The paper concerns a method for assessing similarity of realisations of random sets based on a construction of their morphological skeletons and a consequent covering of the realisations by unions of the so-called maximal discs. Since the realisations are considered to be binary images, the skeletons together with the corresponding discs can be viewed as realisations of marked point processes with specific properties. A special function for such marked point processes is defined. This function is analogous to the mark-weighted K-function. The function is then used for comparison of given realisations. More precisely, a random sample of the functions is taken from the realisations and the equality in distribution of the functions is tested by an envelope test and by a kernel test.
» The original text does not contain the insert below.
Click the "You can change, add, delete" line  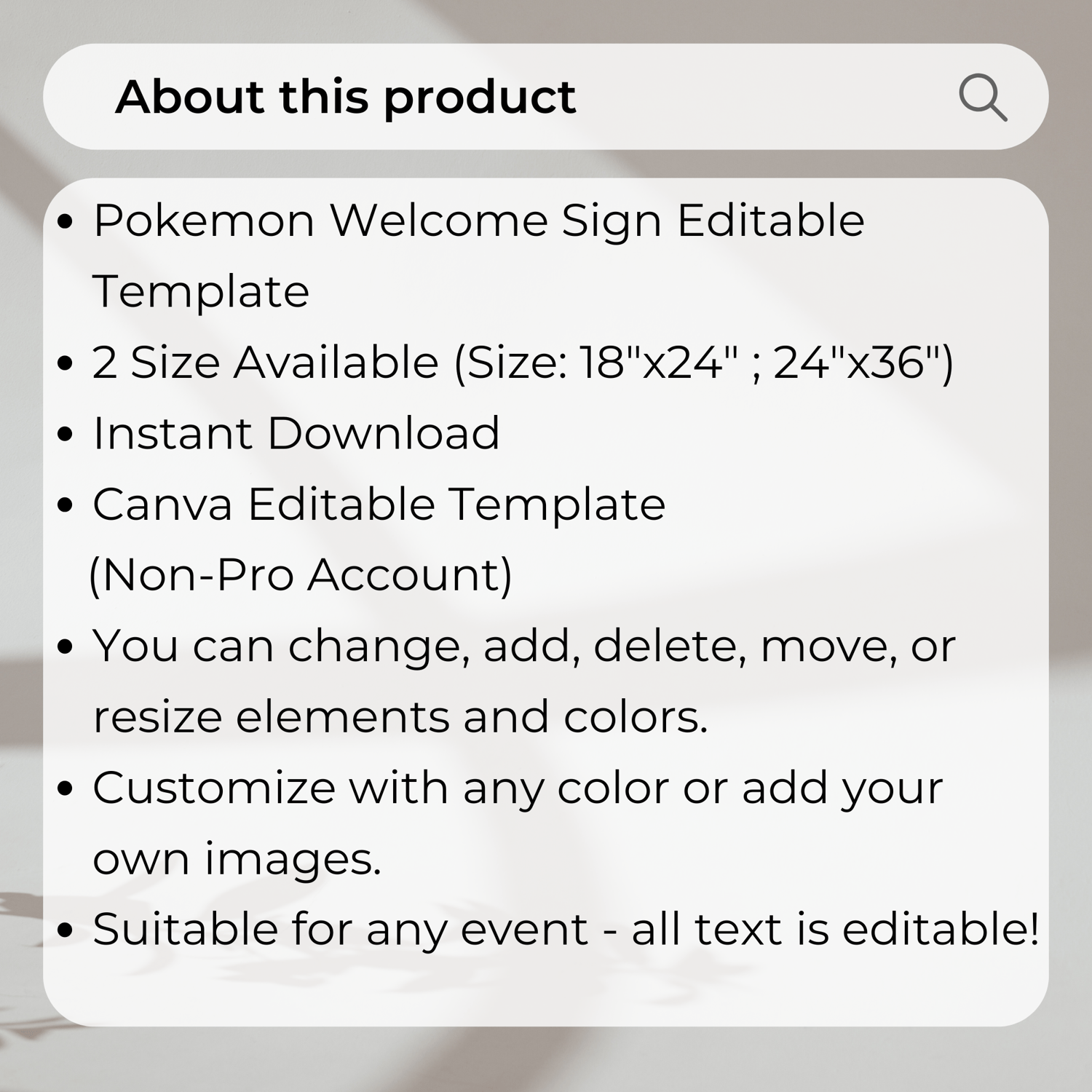pos(524,646)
The described procedure is illustrated on a simulation study with the aim to distinguish between realisations coming from different processes and to determine similarity of realisations coming from the same processes.

Suggested Citation

  • Johan Debayle & Vesna Gotovac Ðogaš & Kateřina Helisová & Jakub Staněk & Markéta Zikmundová, 2021. "Assessing Similarity of Random sets via Skeletons," Methodology and Computing in Applied Probability, Springer, vol. 23(2), pages 471-490, June.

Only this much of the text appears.